*Task requirements*
Print each entry precisely; exclude the pictures.

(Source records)
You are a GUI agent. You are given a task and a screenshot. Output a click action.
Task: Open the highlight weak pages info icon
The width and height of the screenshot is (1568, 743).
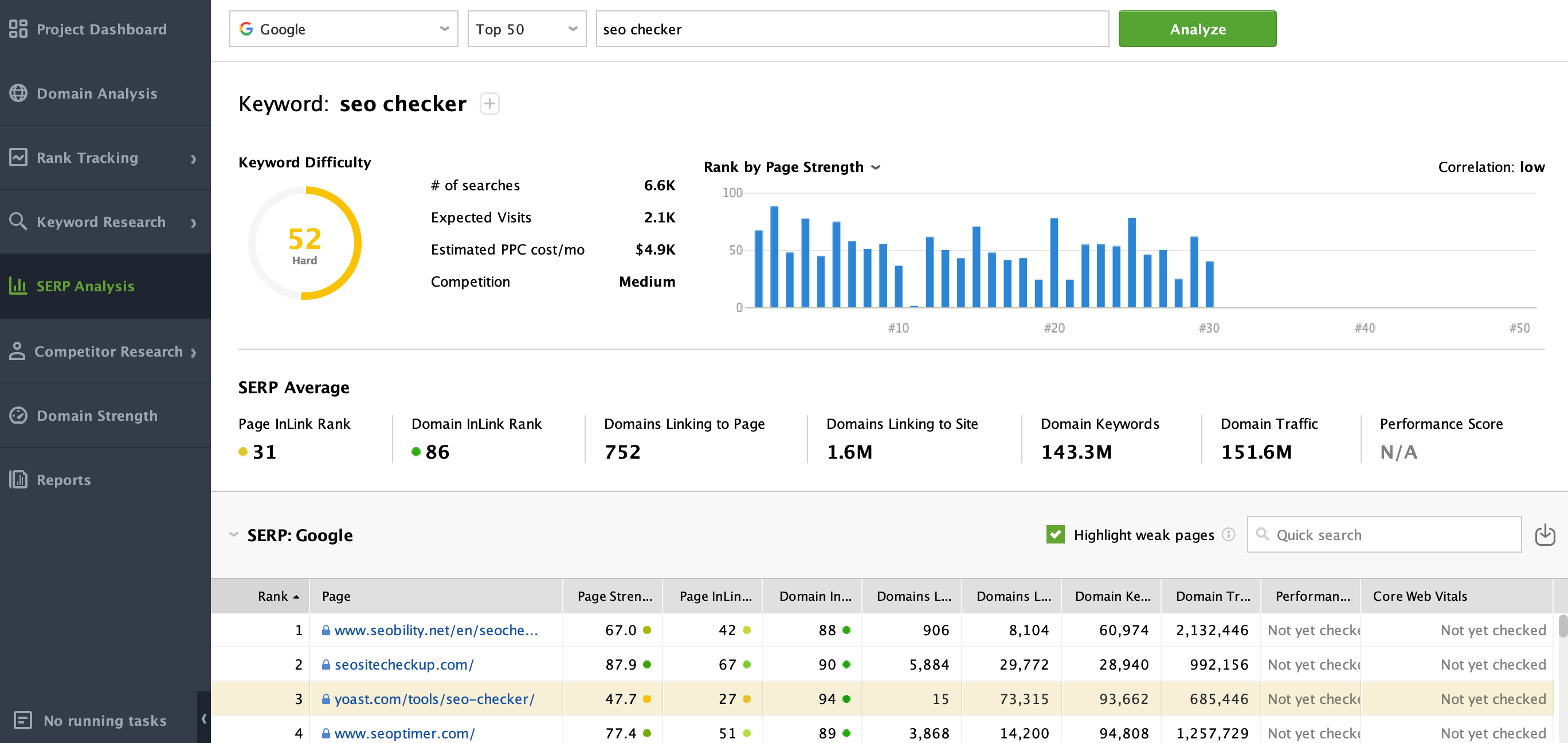coord(1229,534)
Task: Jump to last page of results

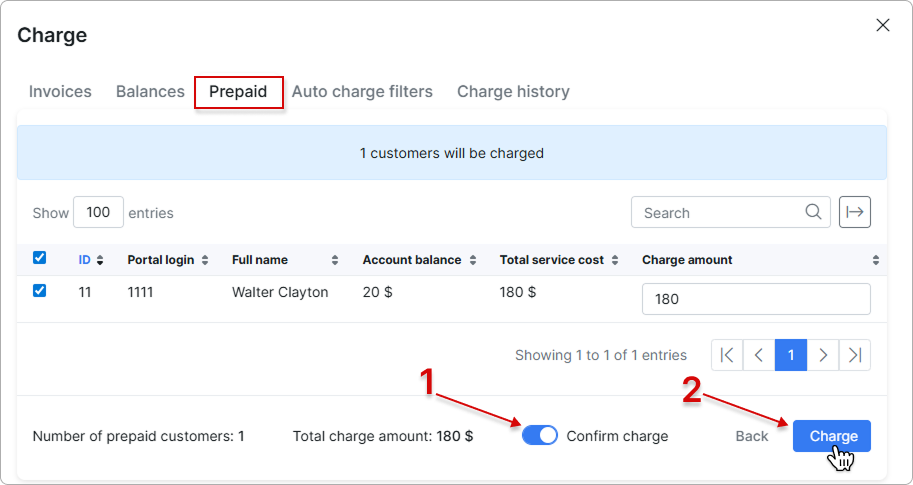Action: 855,355
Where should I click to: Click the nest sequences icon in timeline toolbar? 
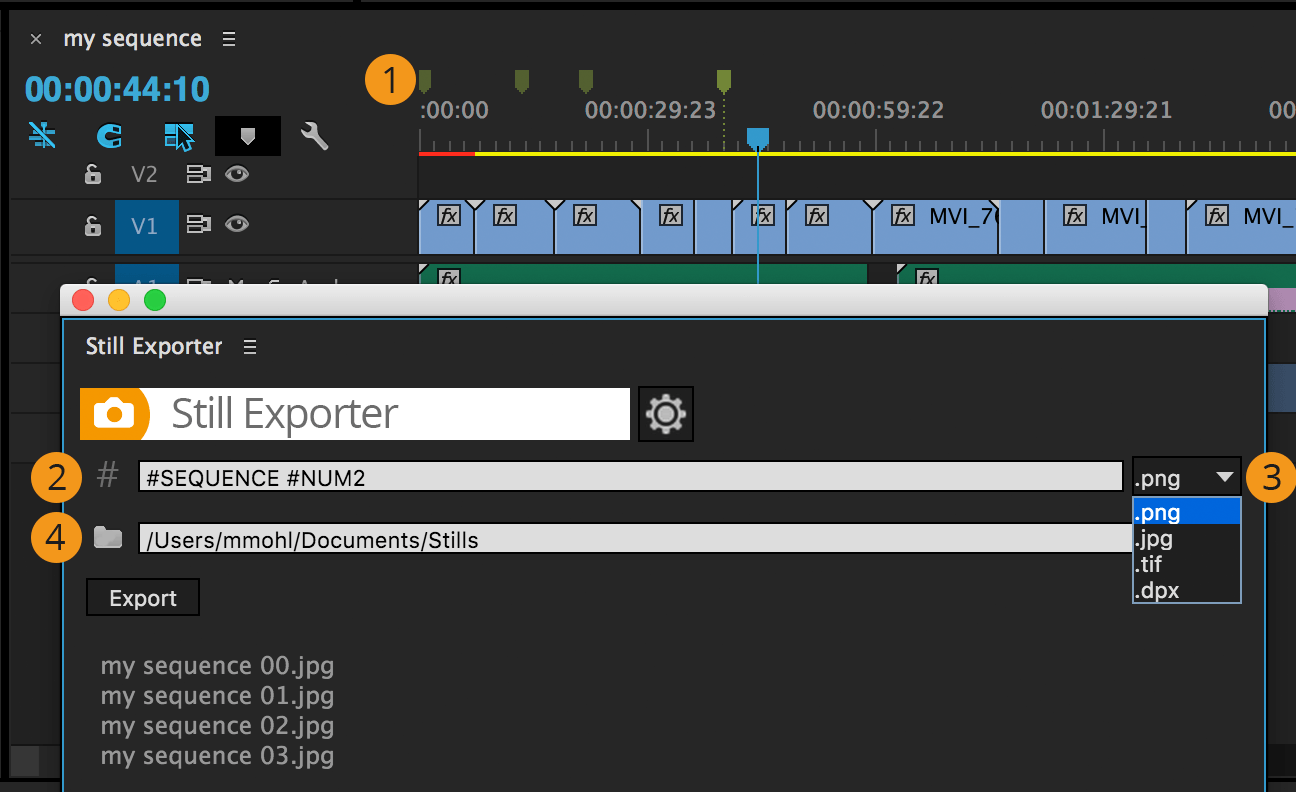(x=178, y=135)
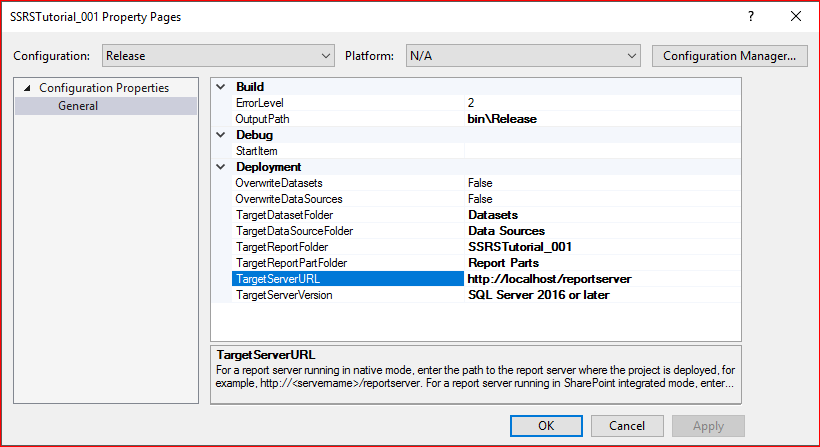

*Answer box*
You are a GUI agent. You are given a task and a screenshot. Output a click action.
Task: Open the highlight weak pages info icon
The width and height of the screenshot is (1568, 743).
coord(1229,534)
Task: Jump to last page of results

Action: 855,355
Where should I click to: Click the nest sequences icon in timeline toolbar? 
(x=178, y=135)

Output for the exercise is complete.